Not handling NotFound

When a resource is deleted, your reconciler runs one more time. The Get call returns NotFound. If you don’t handle it, you log an error on every delete:

// Always handle NotFound
if err := r.Get(ctx, req.NamespacedName, &backup); err != nil {
    return ctrl.Result{}, client.IgnoreNotFound(err)
}

Assuming create vs update

Don’t branch on “is this a create or an update?” The reconciler doesn’t receive event types. Instead, check the state:

// BAD: trying to determine event type
// (you can't — the reconciler doesn't know)
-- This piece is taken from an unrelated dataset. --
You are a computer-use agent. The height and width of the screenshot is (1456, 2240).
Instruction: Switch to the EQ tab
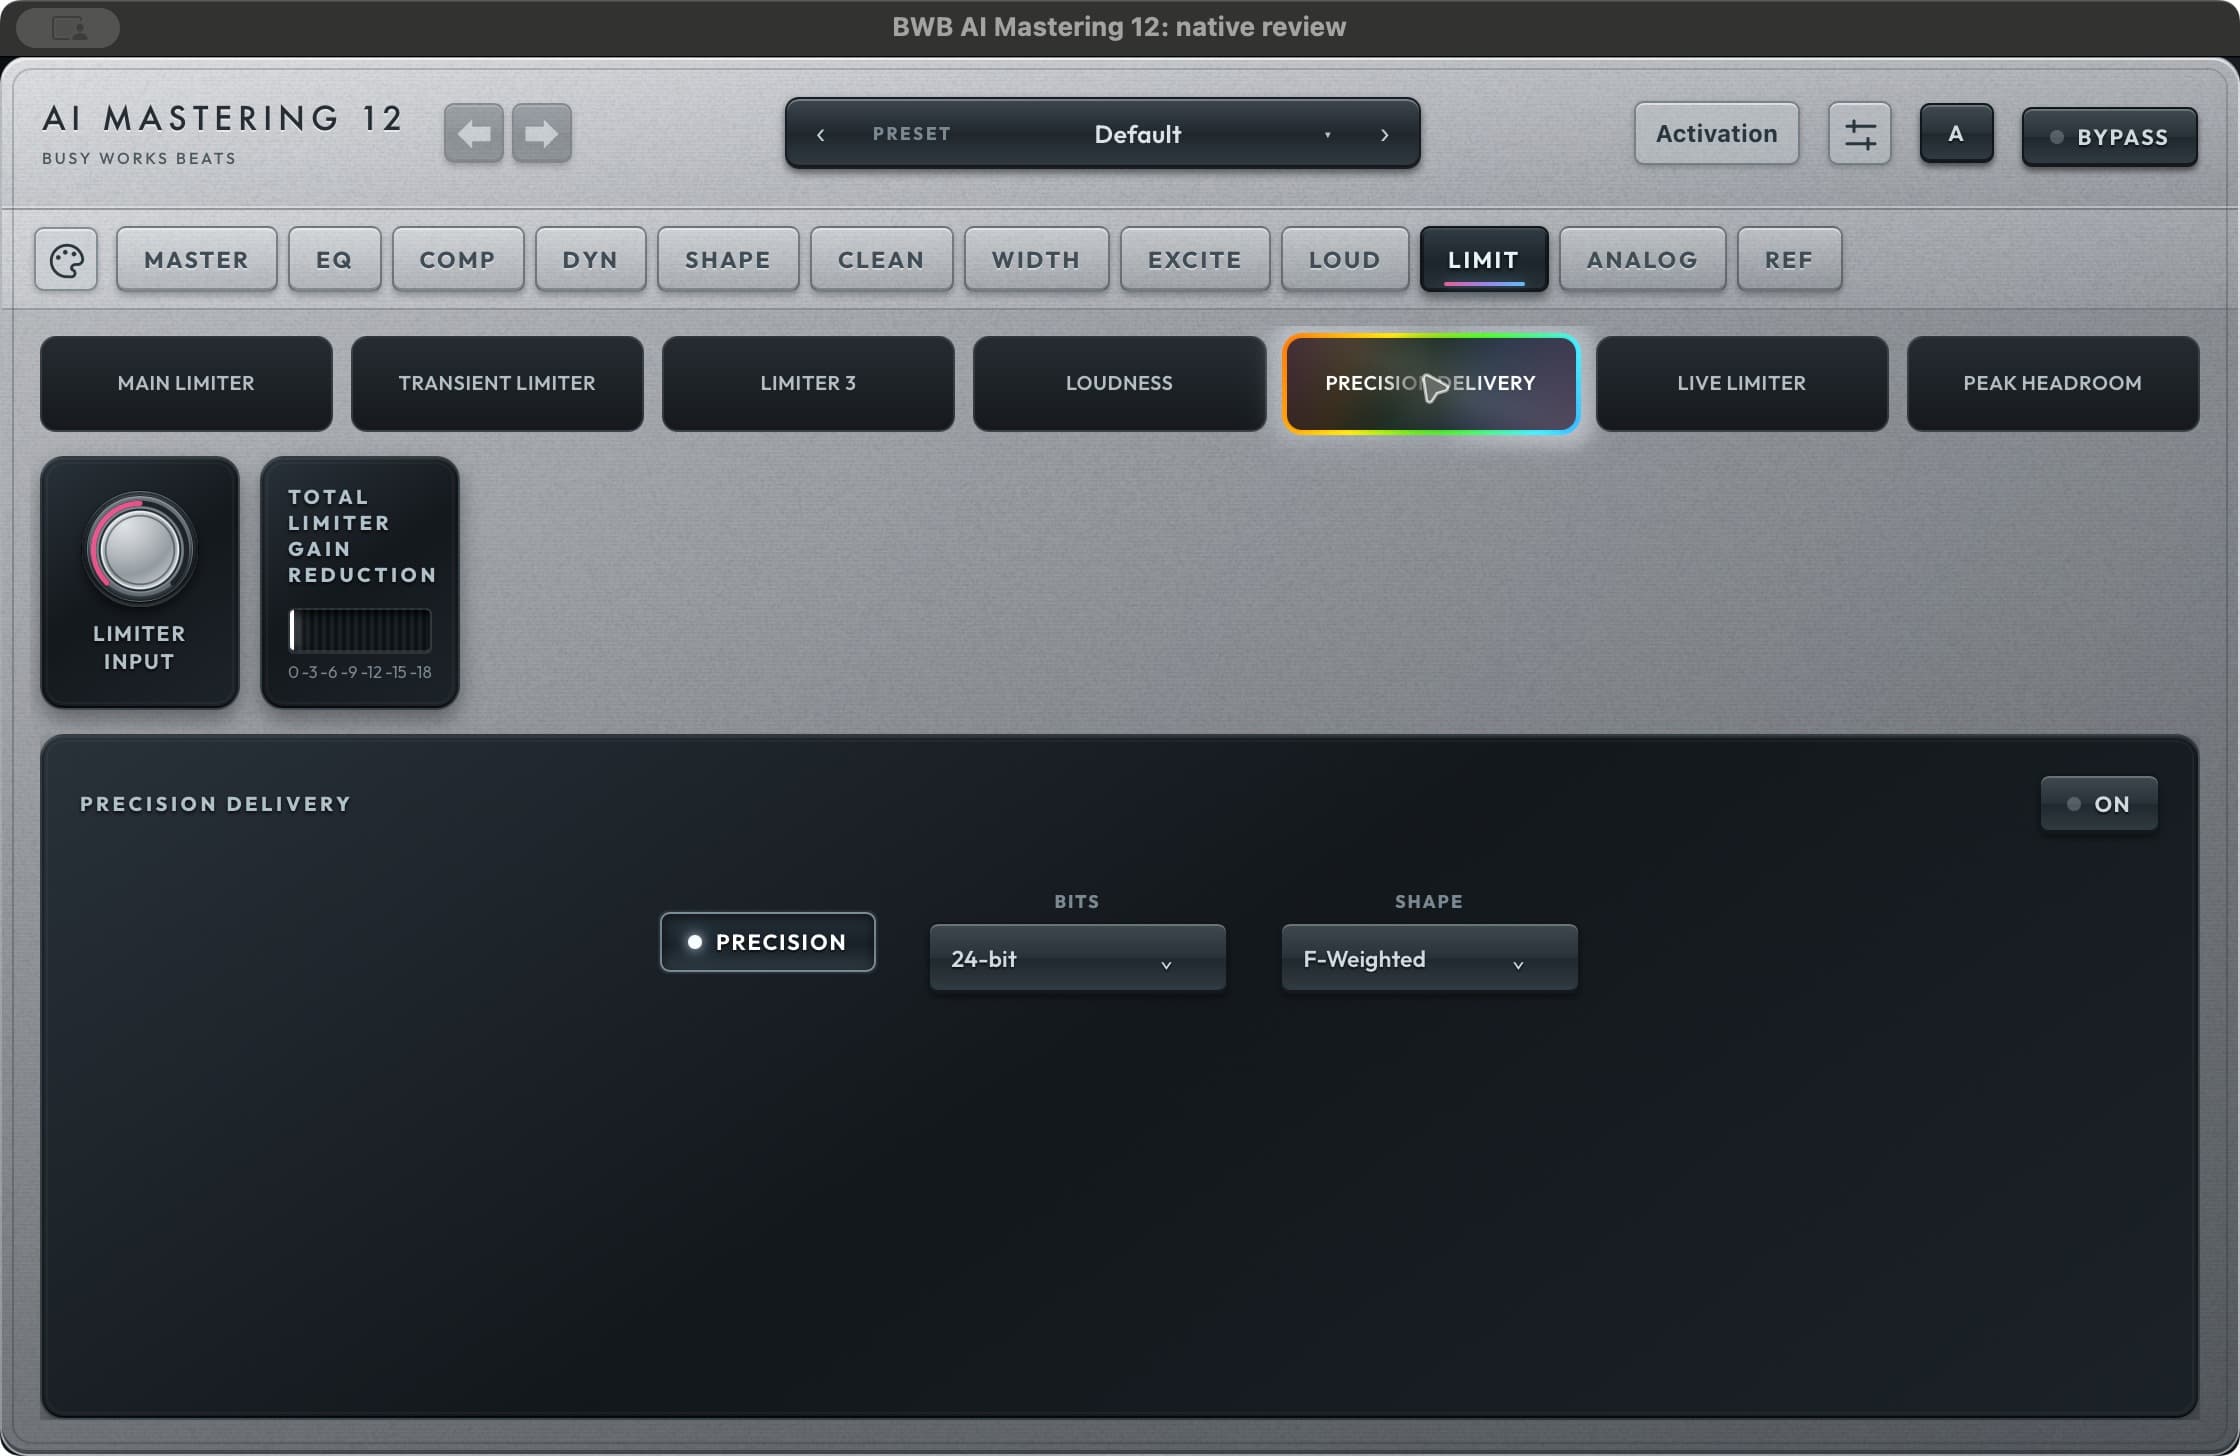coord(334,260)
// GOOD: check the state and act accordingly
var deployment appsv1.Deployment
err := r.Get(ctx, deploymentKey, &deployment)
if errors.IsNotFound(err) {
    // Deployment doesn't exist — create it
    return r.createDeployment(ctx, &backup)
}
if err != nil {
    return ctrl.Result{}, err
}
// Deployment exists — update if needed
return r.updateDeployment(ctx, &backup, &deployment)

Requeuing too aggressively

// BAD: always requeue
return ctrl.Result{RequeueAfter: 5 * time.Second}, nil

If your controller always requeues, it reconciles constantly even when nothing changes. Only requeue when you’re waiting for something:

// GOOD: requeue only when work is pending
if backup.Status.Phase == "Running" {
    return ctrl.Result{RequeueAfter: 30 * time.Second}, nil
}
return ctrl.Result{}, nil

The mindset

Conflicts, cache staleness, and requeues are normal. A well-written controller handles them gracefully. The reconciler is always catching up to reality — it doesn’t need to be right on the first try, it just needs to converge.